*Your assignment*
Below are the records; copy every line in them that holds the string "settings".
--- Listed entries ---
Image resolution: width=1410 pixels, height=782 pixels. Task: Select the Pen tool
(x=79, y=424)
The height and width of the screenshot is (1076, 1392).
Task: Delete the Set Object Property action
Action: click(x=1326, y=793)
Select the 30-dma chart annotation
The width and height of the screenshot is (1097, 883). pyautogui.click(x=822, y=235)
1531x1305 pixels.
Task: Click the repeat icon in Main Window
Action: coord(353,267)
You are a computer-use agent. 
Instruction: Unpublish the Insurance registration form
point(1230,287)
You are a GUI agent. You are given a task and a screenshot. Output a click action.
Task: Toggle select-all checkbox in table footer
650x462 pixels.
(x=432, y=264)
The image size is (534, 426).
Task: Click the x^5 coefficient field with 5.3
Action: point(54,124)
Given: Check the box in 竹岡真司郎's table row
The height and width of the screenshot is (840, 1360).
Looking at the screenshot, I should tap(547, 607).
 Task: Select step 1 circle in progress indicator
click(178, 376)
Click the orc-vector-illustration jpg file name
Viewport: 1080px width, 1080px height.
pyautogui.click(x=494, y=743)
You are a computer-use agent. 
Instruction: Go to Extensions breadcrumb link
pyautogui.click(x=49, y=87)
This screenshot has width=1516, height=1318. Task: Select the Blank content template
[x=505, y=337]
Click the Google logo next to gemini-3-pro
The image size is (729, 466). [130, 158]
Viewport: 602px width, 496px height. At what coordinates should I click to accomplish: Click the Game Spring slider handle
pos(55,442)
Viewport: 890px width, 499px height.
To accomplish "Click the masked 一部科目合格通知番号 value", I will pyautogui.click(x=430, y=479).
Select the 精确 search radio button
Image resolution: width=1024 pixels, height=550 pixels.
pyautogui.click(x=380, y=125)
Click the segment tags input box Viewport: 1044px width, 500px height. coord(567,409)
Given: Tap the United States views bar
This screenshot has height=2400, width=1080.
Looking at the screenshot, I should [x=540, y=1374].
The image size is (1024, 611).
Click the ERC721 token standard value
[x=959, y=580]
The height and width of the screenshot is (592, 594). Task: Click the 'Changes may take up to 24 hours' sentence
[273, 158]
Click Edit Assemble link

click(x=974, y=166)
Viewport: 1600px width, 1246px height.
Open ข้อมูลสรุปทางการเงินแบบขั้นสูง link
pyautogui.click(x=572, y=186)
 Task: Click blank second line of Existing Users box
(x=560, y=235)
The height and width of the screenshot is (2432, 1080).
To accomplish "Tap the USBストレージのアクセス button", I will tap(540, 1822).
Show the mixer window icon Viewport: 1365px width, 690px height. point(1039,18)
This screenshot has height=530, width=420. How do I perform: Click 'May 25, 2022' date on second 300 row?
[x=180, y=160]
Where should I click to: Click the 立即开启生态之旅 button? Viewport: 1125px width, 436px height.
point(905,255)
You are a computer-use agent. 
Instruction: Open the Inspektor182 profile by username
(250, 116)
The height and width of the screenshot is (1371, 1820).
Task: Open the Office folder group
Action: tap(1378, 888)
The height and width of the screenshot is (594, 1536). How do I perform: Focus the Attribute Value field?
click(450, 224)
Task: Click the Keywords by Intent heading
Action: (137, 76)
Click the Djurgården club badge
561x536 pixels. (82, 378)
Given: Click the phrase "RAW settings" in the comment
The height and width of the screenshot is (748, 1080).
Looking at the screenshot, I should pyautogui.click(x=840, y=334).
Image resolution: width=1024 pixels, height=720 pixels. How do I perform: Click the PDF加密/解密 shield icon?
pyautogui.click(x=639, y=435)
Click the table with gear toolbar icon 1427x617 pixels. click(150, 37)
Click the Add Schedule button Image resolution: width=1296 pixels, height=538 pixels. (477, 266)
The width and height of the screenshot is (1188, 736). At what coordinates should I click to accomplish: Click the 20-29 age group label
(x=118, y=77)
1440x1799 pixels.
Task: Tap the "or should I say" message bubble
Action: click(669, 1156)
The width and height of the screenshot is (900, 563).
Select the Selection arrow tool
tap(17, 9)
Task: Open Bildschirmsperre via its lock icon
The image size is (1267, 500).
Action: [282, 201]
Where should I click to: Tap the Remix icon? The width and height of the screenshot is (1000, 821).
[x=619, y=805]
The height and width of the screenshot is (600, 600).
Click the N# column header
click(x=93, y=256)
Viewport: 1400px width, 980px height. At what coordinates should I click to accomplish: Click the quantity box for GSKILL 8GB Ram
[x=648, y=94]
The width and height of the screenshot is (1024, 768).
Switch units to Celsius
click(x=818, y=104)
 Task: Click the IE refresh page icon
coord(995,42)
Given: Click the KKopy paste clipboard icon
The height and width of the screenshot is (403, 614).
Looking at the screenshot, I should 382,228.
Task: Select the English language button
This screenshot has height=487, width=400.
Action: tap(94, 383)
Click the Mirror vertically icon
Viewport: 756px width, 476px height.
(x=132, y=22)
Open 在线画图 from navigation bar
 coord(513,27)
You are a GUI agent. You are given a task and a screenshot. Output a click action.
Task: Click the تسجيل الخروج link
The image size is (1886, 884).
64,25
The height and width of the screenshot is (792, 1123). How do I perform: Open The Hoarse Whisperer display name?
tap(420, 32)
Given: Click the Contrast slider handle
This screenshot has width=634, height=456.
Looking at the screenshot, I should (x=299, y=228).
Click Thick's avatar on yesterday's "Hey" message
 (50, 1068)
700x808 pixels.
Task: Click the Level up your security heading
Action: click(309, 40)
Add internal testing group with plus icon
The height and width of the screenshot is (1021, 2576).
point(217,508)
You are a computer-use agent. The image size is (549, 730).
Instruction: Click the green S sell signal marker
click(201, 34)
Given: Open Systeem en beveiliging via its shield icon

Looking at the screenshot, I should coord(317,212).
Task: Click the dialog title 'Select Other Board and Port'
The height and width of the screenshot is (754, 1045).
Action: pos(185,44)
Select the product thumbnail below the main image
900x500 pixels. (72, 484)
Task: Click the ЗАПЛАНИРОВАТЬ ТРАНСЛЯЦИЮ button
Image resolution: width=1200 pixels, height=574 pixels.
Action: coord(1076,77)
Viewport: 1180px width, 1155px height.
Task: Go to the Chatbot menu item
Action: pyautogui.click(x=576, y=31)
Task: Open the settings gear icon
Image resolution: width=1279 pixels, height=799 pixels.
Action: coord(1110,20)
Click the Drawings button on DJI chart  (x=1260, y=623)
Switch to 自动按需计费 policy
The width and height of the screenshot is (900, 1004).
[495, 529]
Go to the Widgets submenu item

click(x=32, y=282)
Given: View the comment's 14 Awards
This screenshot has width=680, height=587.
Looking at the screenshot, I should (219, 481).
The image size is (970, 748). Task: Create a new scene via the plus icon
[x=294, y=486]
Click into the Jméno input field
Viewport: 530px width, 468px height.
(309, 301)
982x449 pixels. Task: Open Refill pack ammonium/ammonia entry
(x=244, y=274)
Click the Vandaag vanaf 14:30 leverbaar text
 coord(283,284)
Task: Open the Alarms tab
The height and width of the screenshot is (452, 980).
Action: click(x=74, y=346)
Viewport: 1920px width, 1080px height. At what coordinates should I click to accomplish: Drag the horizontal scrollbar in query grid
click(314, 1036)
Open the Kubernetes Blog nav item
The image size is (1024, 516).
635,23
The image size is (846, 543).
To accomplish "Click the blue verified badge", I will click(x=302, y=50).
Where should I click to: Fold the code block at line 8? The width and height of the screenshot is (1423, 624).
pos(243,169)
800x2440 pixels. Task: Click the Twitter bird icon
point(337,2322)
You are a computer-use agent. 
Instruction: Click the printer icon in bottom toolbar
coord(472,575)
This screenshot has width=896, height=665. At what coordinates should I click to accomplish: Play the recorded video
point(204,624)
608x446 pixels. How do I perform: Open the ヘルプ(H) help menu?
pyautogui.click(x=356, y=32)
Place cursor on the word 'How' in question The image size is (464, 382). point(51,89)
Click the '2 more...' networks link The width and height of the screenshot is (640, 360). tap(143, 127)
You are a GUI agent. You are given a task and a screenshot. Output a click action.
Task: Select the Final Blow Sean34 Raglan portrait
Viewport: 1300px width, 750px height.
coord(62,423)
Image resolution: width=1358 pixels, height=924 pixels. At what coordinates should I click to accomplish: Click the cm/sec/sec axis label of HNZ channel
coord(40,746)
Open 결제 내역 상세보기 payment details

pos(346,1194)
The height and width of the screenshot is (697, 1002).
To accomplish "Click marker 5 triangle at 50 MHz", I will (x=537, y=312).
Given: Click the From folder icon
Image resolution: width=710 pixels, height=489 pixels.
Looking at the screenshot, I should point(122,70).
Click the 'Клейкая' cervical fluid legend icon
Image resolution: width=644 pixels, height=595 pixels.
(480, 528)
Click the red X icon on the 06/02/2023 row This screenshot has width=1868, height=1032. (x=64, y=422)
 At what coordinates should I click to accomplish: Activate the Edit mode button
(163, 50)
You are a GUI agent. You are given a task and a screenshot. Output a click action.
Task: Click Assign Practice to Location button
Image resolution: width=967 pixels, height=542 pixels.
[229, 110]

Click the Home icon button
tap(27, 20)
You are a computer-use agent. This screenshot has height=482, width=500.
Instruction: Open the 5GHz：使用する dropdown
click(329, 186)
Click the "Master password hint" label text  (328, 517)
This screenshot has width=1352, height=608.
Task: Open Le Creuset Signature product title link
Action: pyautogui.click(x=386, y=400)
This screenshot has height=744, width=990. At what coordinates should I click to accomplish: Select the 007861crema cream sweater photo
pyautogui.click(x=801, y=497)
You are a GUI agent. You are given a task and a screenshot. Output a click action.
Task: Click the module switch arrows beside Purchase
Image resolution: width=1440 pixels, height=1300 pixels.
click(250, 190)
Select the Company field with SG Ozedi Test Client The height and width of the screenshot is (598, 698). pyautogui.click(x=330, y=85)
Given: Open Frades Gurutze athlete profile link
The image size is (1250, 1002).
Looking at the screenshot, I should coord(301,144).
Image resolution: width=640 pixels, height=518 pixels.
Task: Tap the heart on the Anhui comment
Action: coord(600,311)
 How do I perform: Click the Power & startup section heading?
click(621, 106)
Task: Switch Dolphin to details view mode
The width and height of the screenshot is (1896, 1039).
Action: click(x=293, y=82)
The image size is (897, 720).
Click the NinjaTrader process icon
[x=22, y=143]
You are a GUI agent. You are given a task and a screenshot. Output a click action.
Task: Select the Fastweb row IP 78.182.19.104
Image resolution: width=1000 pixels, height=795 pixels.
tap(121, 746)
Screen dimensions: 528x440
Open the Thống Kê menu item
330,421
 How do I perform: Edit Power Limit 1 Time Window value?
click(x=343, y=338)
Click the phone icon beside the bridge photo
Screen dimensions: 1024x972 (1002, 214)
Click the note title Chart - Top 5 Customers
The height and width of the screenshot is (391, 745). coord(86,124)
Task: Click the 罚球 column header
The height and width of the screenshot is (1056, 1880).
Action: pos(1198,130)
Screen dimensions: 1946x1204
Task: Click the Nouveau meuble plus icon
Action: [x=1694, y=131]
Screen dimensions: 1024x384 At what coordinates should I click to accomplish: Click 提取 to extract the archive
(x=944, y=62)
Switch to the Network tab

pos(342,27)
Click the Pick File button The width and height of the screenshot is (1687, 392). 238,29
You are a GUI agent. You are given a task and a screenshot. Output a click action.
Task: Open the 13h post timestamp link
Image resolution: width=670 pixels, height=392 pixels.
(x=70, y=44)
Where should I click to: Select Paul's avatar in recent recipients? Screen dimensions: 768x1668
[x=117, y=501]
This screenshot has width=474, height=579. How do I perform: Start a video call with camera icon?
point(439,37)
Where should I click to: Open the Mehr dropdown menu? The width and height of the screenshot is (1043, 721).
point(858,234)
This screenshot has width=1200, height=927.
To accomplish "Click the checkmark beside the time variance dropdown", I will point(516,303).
---
*Answer section*
Given: Click the phrase "RAW settings" in the comment
Task: Open the settings gear icon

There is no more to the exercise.